Il y a trente ans aujourd’hui que Pierre Desproges est mort. Il m’a beaucoup manqué.
Sans doute moins qu’à sa femme et à ses deux filles, mais quand même.

A l’heure d’évoquer l’absence de celui qui fut probablement le meilleur humoriste français du moment, on voudrait…
Mais de quel moment parlons-nous, exactement ?

Un moment qui a duré à peine plus de dix ans, vous vous rendez compte ? Un très court moment qui a laissé une telle marque qu’on a du mal à croire à sa brièveté.

Qui ne se souvient avec nostalgie du Tribunal des Flagrants Délires où Desproges tenait le rôle du procureur rempli d’un juste courroux (coucou) ? Qui ne cite son réquisitoire contre Jacques Séguéla « De deux choses l’une, ou bien Seguéla est un con, et ça m’étonnerait quand même un peu, ou bien Séguéla n’est pas un con et ça m’étonnerait quand même beaucoup... » ?

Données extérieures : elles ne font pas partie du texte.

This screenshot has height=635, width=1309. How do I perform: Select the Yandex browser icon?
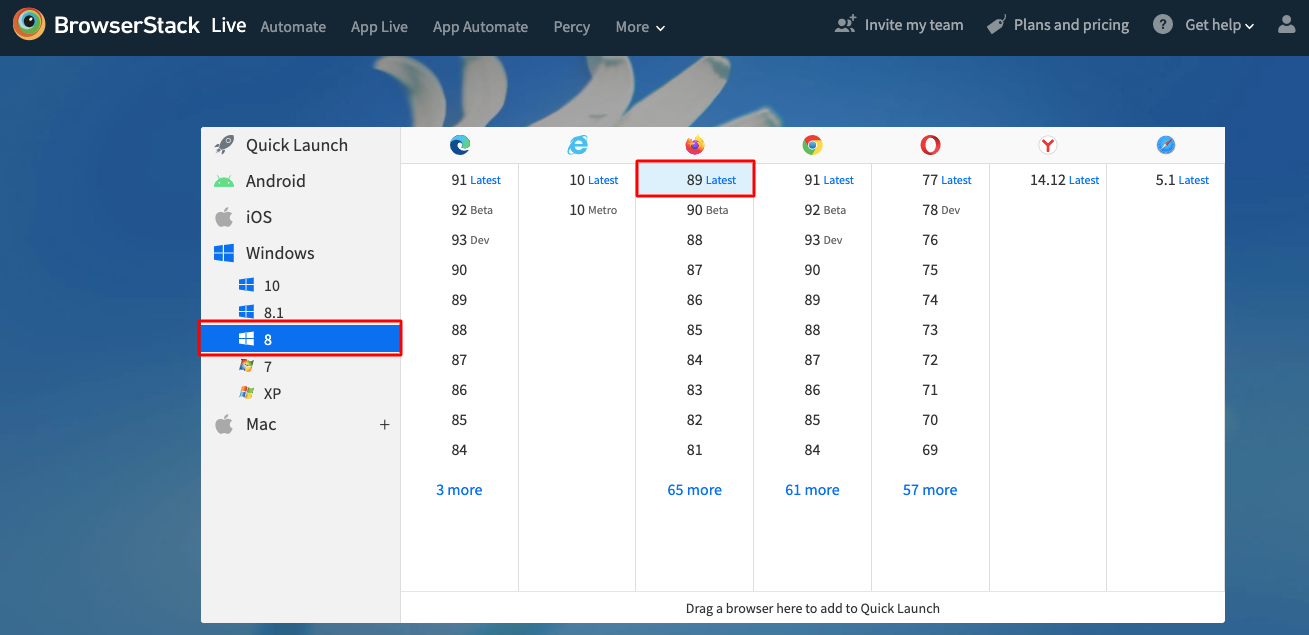point(1047,144)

Eh bien, réalisez aujourd’hui que cette émission qui a fait notre bonheur à tous n’a duré que deux saisons.

Qui ne se rappelle de l’une des premières phrases de son premier spectacle seul sur scène (« On me dit que des juifs ont réussi à se glisser dans la salle…« ) ou de son propre résumé de son spectacle à l’usage des journalistes paresseux ?

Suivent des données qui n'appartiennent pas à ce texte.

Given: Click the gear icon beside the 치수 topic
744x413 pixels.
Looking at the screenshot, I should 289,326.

Eh bien, sachez que Desproges n’a fait que deux spectacles seul sur scène : « Un cri de haine désespéré où perce néanmoins une certaine tendresse » et « Pierre Desproges se donne en spectacle ».

Qui n’a jamais cité un aphorisme, une absurdité, un zeugma de Desproges (« Après avoir sauté sa belle-sœur et le repas de midi, le Petit Prince reprit enfin ses esprits et une banane. ») ?

Qui, encore aujourd’hui, ne sourit pas au souvenir de son interview de Françoise Sagan (au cours de laquelle, notamment, il lui montre ses photos de vacances) ?

Qui, après avoir prononcé une blague douteuse, n’a pas redit avec componction sa fameuse sentence selon laquelle « on peut rire de tout, mais pas avec n’importe qui » ?

Alors, à l’heure d’évoquer l’absence de celui qui fut probablement le meilleur humoriste français du moment et qui, selon moi, le reste, on voudrait, d’une plume légère, savante et absurde à la fois, dresser un portrait amical et complice de cet adepte d’Alexandre Vialatte et du cassoulet toulousain. On voudrait, car la tentation est forte, et cela parait si facile, on voudrait l’imiter un peu… Mais pour cela, il faudrait pouvoir. Et puis tant d’autres l’ont déjà fait, de façon si laborieuse sur Canal+, sur France Inter, sur la scène.

Alors, on se dit que le mieux, c’est de le citer. Par exemple avec cette réflexion définitive :

« En cas de morsure de vipère, sucez-vous le genou, ça fait marrer les écureuils. »

Salut, Desproges. Vous m’avez manqué.

 

ET TOUT À L’HEURE, JOURS DE GRÈVE 

Une réflexion au sujet de « Pierre Desproges est mort – Post it n°21 »

  1. Puisque Desproges nous a quittés , je le prolonge un peu, histoire de dire que son esprit est toujours parmi nous :

    Aujourd’hui est un grand jour : j’ai exactement l’âge que mon grand-père avait à mon âge.